Des instruments à disposition
Du côté de Philadelphia, c’est un parking payant qui a mué en vaste aire de jeux colorée le temps d’un été. Pour cinq à six semaines, l’espace est renommé « The Oval + », le sol bariolé de couleurs et de formes géométriques destinées à devenir autant d’aires de jeux propices à stimuler l’imagination des enfants. Des instruments, comme des pianos, sont mis à la disposition du public, et des activités sont organisées par une équipe dédiée, disposant d’un budget annuel. Cette première version de ce qui était un projet pilote, entamé en 2013, s’est pérennisée devant le succès de l’opération. Chaque été, une équipe réaménage le parking et lance les festivités, faisant de cette période un moment privilégié pour les habitants, dont l’image du quartier est rehaussée par cette initiative.
Préparer un projet d’Asphalt Art, mode d’emploi
- Initier le projet : quel est l’objectif du projet ? De qui provient-il ? Qui est impliqué ? Quelle est sa longévité ? Quel est l’état du sol sur le lieu cible ? Qui prendra le leadership, essentiel pour gérer le timing et le budget ?
- Réunir une équipe : elle comprend des représentants de toutes les parties impliquées mais doit être restreinte. Elle est souvent accompagnée d’un comité d’organisation pour la mise en œuvre.
- Gérer un budget : la provenance des fonds peut varier : budget municipal, dotation de fondations ou de programmes spécifiques, sponsoring ou levée de fonds (type crowdfunding). Les budgets d’asphalt art sont généralement légers.
- Élaborer le design : choisir entre lancer un appel à contribution ou bien la sélection d’un artiste, soit de renommée soit local, pour valoriser la communauté. Ne pas écarter la possibilité de disposer de ressources au sein même de l’équipe. Identifier les points sensibles, procéder à une large consultation pour éviter les maladresses : le design doit être guidé par l’identité du quartier.
- Inclure la communauté locale : les habitants peuvent être inclus par le biais de réunions publiques, de porte à porte, la distribution de flyers. Ils peuvent aussi voter pour sélectionner un design parmi deux ou trois retenus par l’équipe organisatrice. Inviter les habitants à se porter volontaires pour peindre, engager les écoles, les associations et commerces locaux dans le processus.
- Mettre en œuvre : gestion de la logistique et de l’organisation le jour J, puis inauguration.
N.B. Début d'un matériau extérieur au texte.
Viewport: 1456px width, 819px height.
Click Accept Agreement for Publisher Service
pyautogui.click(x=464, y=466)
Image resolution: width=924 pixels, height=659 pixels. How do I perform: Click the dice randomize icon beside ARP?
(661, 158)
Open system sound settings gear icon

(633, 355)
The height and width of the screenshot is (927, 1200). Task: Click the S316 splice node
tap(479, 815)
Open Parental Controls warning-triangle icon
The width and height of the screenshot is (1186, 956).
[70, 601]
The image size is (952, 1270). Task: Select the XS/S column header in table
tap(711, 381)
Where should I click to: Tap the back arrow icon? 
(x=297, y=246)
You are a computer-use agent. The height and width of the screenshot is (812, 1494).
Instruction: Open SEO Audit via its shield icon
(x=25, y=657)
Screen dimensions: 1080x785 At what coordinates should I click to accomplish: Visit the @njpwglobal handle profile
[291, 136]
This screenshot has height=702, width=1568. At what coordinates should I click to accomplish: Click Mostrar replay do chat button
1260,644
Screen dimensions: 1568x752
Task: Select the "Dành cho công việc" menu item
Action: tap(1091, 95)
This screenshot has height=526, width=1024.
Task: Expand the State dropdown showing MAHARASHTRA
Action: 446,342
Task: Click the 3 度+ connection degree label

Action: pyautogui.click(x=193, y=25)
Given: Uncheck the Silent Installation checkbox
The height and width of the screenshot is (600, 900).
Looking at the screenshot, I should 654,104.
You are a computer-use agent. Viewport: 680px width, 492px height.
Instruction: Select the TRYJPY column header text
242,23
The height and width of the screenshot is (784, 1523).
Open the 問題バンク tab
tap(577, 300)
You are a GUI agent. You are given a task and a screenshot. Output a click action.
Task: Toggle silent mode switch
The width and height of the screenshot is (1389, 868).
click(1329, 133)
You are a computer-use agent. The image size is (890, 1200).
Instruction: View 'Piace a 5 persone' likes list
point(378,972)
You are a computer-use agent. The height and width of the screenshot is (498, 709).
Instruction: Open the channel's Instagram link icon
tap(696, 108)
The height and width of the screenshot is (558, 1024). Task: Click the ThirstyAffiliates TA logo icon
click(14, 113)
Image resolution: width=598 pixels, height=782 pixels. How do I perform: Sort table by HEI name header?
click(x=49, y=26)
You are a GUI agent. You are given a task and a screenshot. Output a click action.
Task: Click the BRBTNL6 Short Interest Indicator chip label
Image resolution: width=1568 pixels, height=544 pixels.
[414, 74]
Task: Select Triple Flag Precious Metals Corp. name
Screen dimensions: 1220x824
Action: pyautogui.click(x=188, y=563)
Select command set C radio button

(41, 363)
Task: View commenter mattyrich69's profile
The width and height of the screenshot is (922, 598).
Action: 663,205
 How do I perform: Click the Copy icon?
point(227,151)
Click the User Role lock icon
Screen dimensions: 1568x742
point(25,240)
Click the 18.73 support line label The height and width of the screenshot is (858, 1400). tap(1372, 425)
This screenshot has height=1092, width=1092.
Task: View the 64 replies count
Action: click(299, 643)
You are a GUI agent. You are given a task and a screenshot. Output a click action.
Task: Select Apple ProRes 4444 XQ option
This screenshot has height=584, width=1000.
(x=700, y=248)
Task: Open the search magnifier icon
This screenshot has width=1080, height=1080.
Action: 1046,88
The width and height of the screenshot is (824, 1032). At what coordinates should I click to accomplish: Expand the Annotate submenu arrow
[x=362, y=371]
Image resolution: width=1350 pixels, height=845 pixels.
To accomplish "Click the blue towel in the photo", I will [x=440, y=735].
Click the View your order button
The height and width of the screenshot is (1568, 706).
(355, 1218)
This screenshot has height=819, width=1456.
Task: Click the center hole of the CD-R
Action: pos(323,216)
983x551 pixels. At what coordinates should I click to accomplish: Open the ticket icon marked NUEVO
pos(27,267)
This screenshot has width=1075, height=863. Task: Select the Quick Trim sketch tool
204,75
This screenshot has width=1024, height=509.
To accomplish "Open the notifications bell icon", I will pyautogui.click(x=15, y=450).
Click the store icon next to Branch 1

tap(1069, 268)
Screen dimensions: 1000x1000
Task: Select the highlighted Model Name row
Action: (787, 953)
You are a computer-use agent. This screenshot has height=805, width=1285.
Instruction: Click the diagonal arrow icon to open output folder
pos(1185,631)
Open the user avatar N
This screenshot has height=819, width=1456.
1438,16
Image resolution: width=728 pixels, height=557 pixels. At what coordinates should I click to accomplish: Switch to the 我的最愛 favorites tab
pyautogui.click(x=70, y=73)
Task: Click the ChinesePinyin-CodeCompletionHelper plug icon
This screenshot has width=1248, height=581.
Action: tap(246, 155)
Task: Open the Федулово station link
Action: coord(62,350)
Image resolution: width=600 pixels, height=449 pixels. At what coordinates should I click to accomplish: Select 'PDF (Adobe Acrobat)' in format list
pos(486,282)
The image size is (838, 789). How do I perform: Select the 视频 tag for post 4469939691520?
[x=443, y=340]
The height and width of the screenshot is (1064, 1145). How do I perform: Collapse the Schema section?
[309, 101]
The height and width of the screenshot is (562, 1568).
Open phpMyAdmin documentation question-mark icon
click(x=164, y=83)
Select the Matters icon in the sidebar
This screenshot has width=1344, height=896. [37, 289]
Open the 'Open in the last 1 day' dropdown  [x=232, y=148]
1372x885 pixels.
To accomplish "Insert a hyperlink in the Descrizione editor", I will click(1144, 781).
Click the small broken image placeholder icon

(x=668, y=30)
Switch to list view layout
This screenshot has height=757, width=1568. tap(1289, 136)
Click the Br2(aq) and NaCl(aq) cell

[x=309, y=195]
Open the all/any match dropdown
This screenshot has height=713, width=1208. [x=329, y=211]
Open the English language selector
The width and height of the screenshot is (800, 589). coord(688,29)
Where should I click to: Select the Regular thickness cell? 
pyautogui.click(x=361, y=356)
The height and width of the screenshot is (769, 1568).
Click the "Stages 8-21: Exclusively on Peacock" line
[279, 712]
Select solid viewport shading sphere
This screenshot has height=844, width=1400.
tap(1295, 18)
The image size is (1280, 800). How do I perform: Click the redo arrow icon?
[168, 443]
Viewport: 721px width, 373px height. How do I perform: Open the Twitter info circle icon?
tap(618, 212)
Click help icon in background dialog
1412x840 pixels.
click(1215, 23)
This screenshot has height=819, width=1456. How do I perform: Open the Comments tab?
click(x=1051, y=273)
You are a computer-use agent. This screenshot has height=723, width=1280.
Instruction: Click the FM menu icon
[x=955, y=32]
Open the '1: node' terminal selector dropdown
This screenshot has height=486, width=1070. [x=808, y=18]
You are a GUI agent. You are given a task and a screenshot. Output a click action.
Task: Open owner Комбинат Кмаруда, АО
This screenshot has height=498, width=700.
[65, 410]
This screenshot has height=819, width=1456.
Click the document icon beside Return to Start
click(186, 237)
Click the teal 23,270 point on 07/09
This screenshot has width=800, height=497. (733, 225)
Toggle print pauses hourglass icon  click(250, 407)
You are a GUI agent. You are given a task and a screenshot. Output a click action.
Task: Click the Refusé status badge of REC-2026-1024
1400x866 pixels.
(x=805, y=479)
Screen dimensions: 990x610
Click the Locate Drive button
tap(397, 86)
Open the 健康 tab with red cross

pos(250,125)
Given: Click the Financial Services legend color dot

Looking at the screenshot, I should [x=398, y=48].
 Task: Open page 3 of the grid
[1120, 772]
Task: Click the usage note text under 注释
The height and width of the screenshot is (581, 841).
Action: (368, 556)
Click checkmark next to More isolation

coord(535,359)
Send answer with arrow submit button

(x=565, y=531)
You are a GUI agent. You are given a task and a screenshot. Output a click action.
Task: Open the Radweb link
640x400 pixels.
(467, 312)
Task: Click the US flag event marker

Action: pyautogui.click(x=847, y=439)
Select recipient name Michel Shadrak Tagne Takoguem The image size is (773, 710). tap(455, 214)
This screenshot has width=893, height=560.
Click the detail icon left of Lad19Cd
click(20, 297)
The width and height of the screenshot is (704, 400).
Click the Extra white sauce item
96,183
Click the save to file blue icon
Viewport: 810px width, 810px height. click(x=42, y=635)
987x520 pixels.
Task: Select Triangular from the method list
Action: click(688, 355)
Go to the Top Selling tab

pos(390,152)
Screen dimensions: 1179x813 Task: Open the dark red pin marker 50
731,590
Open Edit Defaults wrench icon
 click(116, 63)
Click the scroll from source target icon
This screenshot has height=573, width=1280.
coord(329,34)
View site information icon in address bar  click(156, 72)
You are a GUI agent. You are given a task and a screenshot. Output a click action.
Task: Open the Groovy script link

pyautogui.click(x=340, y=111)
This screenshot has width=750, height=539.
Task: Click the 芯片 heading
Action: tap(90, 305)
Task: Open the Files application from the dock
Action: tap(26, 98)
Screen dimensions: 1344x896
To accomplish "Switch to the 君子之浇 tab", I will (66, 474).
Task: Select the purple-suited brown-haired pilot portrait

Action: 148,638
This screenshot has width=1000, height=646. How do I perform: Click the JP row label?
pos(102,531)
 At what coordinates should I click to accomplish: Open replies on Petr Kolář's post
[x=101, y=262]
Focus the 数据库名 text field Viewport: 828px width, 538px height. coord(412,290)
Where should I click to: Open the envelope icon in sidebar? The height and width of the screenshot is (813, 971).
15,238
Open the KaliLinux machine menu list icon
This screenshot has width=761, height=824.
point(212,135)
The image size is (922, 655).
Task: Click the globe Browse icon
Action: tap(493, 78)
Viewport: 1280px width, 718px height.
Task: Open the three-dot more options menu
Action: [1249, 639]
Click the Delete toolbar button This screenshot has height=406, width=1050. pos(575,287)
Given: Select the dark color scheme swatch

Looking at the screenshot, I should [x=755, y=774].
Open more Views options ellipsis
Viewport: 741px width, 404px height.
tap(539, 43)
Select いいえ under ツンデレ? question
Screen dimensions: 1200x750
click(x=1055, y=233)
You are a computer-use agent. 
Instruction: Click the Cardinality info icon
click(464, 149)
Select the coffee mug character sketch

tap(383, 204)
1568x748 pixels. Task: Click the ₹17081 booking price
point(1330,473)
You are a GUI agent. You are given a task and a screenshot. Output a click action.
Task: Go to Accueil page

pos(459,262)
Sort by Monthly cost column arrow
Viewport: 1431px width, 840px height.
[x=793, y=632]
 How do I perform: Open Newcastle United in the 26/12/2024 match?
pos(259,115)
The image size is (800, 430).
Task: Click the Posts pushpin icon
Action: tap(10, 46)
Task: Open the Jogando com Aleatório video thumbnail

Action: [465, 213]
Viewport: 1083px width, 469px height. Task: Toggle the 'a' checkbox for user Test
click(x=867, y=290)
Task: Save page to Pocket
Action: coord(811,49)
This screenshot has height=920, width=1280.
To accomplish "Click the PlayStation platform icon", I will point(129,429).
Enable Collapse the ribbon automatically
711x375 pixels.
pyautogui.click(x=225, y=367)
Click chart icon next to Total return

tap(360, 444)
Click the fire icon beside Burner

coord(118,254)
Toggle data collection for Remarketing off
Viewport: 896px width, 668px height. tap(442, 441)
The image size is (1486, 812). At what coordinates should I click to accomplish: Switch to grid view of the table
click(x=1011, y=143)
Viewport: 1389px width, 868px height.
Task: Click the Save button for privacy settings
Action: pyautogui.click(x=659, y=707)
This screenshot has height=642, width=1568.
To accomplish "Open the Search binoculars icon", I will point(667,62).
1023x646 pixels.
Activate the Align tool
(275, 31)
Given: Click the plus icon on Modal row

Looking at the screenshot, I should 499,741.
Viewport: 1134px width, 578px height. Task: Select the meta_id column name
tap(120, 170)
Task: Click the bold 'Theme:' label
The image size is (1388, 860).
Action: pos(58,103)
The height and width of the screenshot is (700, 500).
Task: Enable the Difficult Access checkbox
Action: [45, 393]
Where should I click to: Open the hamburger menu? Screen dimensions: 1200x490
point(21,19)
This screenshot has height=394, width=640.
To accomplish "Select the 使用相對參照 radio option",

- Gérer l’intendance et évaluer : envisager qu’il puisse être nécessaire de procéder à des ajustements après la première réalisation. Prévoir dès le départ, selon la durée de vie prévue pour l’aménagement, un entretien régulier et un suivi de l’évolution des lieux. Enfin, évaluer le succès de l’opération en relevant divers points, comme la vitesse de circulation, le respect des aménagements par les véhicules et usagers, le comportement des piétons et leur sentiment de sécurité, l’utilisation de l’espace par les habitants.